Working with "lazy" components keeps session active. So users typing long email using your VMail application will never lose their message. On standard Vaadin (and most other web apps) session might expire as no communication happens between the server and the client.
Before actually expiring the session, show a notification and count down watch. With configuration options developer can specify what happens on actual session expiration:
- show notification
- clear screen and show notification
- redirect to specified url
SmartSessions shares data on client side via cookies. This way if another window is open and active, the other should not get an (obsolete) warning.
In "keep alive mode" open windows will never expire nor see warnings. Except if session is expired due to network problems or if computer sleeps.
If redirecting to another url on session expiration (core Vaadin feature), the last desperate request should not happen (and affect a re-creation of a session).
- config your application to use org.vaadin.smartsessions.SmartSessionServlet instead of the default Vaadin servlet (most commonly defined in web.xml)

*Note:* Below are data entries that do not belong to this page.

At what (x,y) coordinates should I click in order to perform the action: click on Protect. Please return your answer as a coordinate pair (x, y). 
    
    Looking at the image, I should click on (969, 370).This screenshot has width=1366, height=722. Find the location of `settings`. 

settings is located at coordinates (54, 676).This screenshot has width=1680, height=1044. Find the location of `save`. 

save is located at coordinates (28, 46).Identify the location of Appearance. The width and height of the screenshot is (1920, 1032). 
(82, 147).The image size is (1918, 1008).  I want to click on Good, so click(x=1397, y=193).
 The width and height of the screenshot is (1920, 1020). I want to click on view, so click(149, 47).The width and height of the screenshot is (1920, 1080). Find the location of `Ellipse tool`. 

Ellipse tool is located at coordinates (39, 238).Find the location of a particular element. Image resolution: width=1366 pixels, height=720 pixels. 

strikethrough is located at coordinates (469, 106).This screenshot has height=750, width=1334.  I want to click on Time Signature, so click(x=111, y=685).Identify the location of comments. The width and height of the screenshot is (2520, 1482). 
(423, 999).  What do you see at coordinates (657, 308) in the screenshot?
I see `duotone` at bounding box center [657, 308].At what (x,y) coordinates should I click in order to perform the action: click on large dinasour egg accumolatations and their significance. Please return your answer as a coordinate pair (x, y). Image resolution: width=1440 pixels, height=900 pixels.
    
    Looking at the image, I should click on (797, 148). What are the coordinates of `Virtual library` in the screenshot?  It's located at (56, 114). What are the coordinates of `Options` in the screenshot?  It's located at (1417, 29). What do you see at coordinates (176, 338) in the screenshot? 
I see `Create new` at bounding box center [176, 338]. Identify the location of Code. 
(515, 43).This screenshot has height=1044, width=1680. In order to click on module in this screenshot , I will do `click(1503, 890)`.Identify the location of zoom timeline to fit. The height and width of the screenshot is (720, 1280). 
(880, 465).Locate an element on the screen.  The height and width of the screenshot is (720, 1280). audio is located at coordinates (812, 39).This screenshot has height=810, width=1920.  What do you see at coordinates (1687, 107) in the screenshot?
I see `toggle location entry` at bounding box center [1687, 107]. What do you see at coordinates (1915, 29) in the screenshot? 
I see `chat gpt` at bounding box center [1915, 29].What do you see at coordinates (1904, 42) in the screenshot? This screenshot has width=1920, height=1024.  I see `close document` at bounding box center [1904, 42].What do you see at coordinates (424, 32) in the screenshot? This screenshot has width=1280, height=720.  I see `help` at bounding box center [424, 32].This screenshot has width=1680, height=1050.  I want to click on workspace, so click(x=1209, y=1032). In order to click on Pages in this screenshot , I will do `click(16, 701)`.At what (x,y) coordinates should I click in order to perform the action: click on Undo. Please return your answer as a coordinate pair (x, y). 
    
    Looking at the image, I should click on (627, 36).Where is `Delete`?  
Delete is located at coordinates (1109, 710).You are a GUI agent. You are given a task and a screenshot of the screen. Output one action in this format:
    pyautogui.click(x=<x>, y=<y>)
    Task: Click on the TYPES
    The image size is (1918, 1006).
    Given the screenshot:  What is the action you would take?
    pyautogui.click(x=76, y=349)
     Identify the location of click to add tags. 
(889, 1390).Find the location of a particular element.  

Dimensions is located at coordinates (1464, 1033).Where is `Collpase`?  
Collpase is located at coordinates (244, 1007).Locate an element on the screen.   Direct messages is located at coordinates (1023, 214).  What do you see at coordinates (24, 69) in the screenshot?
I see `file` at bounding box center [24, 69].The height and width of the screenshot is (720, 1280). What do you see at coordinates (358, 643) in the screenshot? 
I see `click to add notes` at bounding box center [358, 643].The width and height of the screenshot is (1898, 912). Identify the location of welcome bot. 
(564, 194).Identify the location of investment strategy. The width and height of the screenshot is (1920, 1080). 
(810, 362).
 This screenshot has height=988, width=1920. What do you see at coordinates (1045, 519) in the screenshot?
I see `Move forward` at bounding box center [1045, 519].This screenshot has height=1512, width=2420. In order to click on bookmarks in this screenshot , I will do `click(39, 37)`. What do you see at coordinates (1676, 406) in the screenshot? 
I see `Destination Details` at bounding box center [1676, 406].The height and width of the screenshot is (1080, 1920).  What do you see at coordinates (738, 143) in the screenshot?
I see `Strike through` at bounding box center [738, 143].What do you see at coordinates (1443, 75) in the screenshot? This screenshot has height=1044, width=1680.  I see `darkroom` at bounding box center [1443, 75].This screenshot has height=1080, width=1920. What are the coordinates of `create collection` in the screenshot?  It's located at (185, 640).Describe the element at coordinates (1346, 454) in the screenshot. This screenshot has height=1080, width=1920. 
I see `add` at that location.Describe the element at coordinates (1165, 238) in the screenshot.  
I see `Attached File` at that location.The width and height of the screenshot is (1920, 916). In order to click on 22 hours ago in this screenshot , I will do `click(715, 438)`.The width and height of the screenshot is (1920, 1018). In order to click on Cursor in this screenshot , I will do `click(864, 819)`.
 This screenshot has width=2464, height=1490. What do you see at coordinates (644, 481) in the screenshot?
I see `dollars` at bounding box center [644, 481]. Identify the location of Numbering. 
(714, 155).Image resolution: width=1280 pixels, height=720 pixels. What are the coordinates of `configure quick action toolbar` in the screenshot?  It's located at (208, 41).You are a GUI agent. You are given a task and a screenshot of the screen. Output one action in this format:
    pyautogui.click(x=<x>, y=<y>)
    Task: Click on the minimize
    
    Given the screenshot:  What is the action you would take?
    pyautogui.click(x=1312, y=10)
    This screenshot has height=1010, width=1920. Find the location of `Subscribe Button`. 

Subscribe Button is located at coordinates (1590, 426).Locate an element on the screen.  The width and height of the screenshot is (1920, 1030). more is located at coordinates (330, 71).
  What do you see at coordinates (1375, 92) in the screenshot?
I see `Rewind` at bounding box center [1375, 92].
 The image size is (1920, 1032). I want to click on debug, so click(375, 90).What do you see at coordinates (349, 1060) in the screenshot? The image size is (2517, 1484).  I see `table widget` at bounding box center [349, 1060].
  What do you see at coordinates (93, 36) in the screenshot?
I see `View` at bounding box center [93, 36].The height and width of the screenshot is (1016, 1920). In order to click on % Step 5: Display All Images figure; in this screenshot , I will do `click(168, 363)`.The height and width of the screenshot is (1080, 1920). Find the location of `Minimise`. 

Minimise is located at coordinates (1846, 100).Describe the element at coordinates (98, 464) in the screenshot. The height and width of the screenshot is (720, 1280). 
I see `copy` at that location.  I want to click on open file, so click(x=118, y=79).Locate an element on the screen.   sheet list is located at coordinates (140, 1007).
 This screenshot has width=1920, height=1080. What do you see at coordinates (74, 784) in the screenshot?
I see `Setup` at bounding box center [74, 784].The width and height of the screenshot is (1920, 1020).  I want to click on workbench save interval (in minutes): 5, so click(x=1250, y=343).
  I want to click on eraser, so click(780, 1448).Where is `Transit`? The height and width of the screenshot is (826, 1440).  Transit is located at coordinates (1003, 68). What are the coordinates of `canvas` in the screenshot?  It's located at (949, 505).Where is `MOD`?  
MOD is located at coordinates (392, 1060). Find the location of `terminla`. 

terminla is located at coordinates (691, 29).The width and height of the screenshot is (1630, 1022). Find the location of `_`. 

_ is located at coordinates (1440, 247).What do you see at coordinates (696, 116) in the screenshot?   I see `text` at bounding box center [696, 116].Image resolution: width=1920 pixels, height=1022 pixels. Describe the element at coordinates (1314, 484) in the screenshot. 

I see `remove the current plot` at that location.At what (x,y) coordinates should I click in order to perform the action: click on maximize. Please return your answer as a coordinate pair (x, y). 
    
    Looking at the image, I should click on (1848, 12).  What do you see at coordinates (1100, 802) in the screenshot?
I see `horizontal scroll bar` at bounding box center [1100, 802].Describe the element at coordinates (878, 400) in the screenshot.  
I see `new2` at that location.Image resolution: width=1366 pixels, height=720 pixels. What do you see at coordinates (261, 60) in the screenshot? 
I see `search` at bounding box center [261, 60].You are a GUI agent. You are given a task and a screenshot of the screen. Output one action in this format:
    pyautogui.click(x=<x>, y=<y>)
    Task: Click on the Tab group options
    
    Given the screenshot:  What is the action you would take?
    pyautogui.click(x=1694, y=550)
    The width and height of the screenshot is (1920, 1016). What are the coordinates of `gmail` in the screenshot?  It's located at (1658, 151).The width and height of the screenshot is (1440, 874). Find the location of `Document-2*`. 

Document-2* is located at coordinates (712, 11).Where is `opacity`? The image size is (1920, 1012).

- rebuild and use widgetset with this add-on in your classpath
TODO list for the project:
- Two modes: application wide and session wide mode (all webapps using the same session). In session wide mode e.g. another (even non-vaadin) web app also extends the session, in application wide mode vaadin apps can be killed (and GC'd) without invalidating session.
- modify warning appeareance
- Clean termination of session (eg. auto save unsaved document)
- Figure out how this ties together with DontPush (websockets), the original inspiration for this add-on.
- Portal support
fixed bug: no more invalid chunk messages from tomcat
new features (all configurable via init parameters, see project web.xml for examples):
SessionExpiredUrl, forwards to specified url when session has expired. Similar is often used on e.g. online banking systems.
ClearScreenOnSessionExpire, clears the screen when session expires (except for the "Session expired" message). Kind of a light weight version of above combined static session expired page. Might be good enough for some apps that require good privacy.
ForceKeepAlive, the client side automatically extends the session even if no activity on the client. Still expire on browser crass, if network is down or e.g. computer is put to sleep. So this is not the same as setting your web apps sessions to never expire.